- Work instructions
Which lines in the records below contain the word "column"? Return each of them.

- Data for this task

BEGIN

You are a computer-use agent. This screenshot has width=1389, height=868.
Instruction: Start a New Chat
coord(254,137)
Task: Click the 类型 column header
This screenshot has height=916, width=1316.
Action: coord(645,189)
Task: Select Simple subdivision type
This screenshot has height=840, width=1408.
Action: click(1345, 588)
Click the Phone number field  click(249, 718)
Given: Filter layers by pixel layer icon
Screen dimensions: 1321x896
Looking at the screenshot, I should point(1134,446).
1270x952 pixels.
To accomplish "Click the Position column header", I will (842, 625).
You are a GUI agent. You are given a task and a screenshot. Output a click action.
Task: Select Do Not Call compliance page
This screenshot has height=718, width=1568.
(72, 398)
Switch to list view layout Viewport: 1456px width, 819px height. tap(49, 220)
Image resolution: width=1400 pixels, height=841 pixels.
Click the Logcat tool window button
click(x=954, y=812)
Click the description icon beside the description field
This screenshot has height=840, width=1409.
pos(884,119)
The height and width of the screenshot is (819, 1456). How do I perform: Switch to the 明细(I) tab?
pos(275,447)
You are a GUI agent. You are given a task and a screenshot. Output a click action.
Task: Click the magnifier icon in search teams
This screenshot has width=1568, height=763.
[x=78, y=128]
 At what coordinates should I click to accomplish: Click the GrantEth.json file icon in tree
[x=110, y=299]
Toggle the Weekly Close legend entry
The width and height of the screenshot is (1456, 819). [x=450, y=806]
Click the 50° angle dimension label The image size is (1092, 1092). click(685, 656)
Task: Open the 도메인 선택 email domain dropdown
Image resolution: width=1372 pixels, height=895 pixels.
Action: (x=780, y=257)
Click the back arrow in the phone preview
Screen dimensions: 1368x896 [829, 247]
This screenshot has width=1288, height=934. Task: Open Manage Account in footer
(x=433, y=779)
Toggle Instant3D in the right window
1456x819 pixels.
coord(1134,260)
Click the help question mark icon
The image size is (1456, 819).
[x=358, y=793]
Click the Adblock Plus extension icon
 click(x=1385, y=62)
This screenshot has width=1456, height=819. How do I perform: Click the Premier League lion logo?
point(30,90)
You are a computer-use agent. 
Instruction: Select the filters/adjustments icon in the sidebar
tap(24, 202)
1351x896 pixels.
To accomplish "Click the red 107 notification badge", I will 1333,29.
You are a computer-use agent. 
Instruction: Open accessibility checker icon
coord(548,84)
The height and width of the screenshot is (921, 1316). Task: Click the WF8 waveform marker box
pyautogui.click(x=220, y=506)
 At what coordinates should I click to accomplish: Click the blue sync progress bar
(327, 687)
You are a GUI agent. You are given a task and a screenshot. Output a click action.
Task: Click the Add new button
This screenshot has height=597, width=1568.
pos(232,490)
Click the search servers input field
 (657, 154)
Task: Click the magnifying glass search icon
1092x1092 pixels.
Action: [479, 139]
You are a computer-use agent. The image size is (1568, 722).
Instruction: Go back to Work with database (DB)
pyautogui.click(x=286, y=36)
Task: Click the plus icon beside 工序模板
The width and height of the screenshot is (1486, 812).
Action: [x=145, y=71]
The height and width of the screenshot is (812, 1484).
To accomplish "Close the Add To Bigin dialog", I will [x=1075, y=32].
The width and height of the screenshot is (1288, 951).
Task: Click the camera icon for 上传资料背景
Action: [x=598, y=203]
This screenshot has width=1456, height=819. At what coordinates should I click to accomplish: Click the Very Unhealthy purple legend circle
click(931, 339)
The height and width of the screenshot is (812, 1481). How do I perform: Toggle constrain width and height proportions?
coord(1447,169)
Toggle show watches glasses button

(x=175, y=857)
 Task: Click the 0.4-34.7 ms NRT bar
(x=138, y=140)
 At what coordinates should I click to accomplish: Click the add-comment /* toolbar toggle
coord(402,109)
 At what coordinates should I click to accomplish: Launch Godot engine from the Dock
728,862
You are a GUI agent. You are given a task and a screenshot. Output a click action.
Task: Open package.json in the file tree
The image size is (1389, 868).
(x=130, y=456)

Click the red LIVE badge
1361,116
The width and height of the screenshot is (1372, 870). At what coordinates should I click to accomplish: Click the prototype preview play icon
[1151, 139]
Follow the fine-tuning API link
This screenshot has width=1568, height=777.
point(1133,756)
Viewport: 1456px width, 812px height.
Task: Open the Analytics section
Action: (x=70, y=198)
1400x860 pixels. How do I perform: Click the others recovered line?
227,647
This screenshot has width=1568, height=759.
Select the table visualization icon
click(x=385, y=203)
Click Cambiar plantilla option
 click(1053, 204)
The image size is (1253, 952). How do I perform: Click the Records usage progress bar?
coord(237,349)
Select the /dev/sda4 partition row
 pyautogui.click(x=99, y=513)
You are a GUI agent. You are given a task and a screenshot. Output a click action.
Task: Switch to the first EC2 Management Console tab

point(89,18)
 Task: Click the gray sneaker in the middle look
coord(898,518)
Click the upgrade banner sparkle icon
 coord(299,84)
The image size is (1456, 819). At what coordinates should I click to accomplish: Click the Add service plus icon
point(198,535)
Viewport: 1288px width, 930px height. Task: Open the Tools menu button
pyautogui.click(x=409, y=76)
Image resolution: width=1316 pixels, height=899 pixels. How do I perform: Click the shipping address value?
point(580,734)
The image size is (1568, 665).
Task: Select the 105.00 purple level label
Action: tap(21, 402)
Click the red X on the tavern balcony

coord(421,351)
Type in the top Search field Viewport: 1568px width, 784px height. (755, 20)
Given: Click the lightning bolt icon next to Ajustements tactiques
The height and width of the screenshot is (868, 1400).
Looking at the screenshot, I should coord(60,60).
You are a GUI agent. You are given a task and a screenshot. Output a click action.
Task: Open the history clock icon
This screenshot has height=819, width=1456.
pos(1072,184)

END

- Response
Task: Click the 类型 column header
To accomplish "Click the Position column header", I will (842, 625).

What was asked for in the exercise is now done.